EU regulatory aspects

The objectives of EU regulation are:

  • to improve quality and ethical aspects of pediatric drug research
  • to increase available information on pediatric drugs without unnecessary studies in children and/or delaying authorization for adults
  • to increase availability of authorized pediatric drug.

To address these objectives, there are the following regulating instruments.

PDCO (Pediatric Committee) Being the counterpart of the US PeRC, this committee consists of experts in development and assessment of any aspect of medical products for pediatric use. The main responsibility of this body is content assessment of the submitted PIPs (Pediatric Investigation Plans) and issuing of opinions on their compliance with the EU pediatric regulation.

PIP – the basic document for development and authorization of a medical product for children – is to be submitted at an early phase of a new compound development (after Phase I, upon adult PK studies being available). The PIP explicitly defines timing of studies in children, which are conducted only when it is ethical and safe to do so, and can be deferred until the studies in adults are completed. After being amended and/or agreed upon by the PDCO, the PIP becomes a binding document for the company. The agreed-upon PIP can be further modified in the process of development, and in case of new information becoming available, through application to the PDCO.

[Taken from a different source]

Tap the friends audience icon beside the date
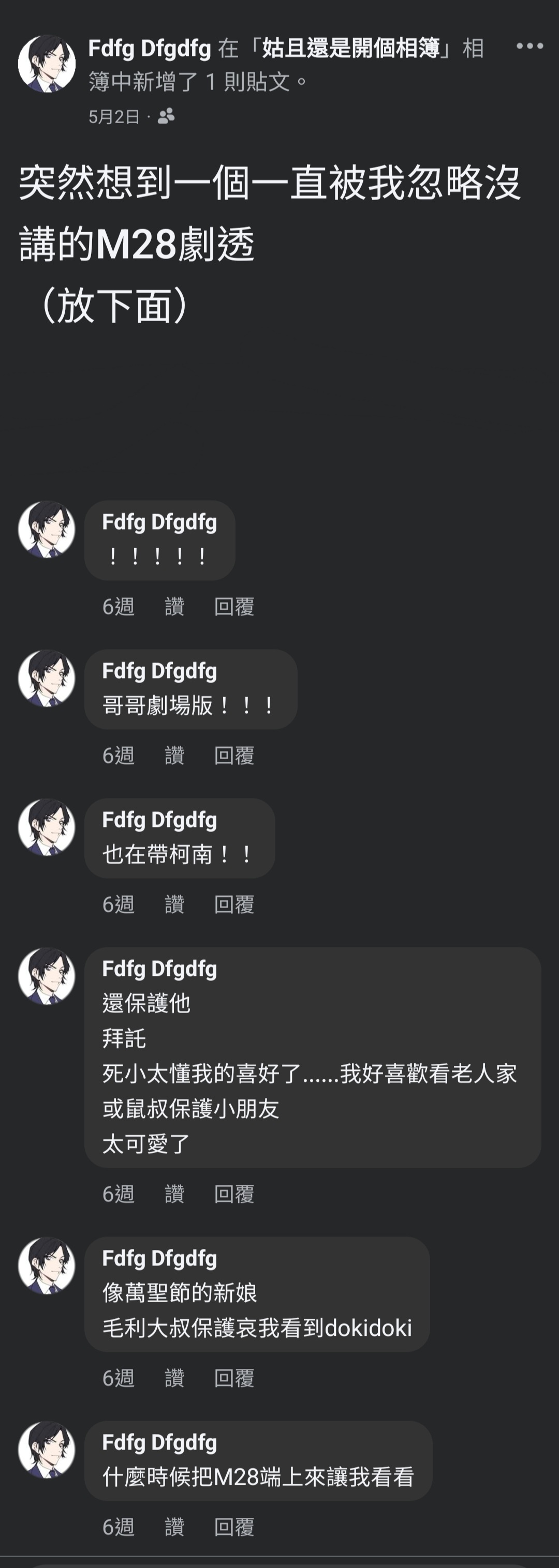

To improve transparency and information availability, EMA established EudraCT (an EU database of clinical trials), which is an inventory of pediatric and medicinal product needs per therapeutic areas. Publicized in this database are all details and results of pediatric products’ clinical trials, including worldwide studies and those terminated permanently. EMA also provides free protocol assistance and scientific advice for rare or orphan diseases with regard to PIP development or PDCO decision.

Another organization, EnprEMA – European Pediatric Research Network – was established to forward high quality ethical research on medicine for children.

Differences in FDA and EMA regulations

Despite the identical goal to improve children’s health – to advance research and provide a reliable framework for safety and efficacy evaluation in pediatric populations and – FDA and EMA regulations show substantial differences.

  1. Pediatric development is mandatory in EU for all new drugs under development (unless they are granted a waiver), and the discussion for pediatric use of a product (submission of PIP) begins as early as adult PK studies are available.
  2. Unlike EMA’s PIP, FDA’s WR (Written Requests) is a voluntary document issued by FDA, while PIP is a mandatory one, proposed by the sponsor.
  3. PIP covers both incentives and non-clinical requirements, as well as complete product quality formulation (including age-appropriate one, deferral, and waiver requests), while WR covers incentives only, with requirements, waivers and deferrals being addressed by the pediatric plan (PREA).

In order to exclude the possibility of exposing children to unnecessary trials, and to decrease any risk for them during pediatric drug research, the FDA and EMA established a harmonized regulatory framework by implementing clinical research information exchange. However, this does not mean that pediatric product development programs may have exactly the same objectives or protocols or may be granted the same regulatory decisions.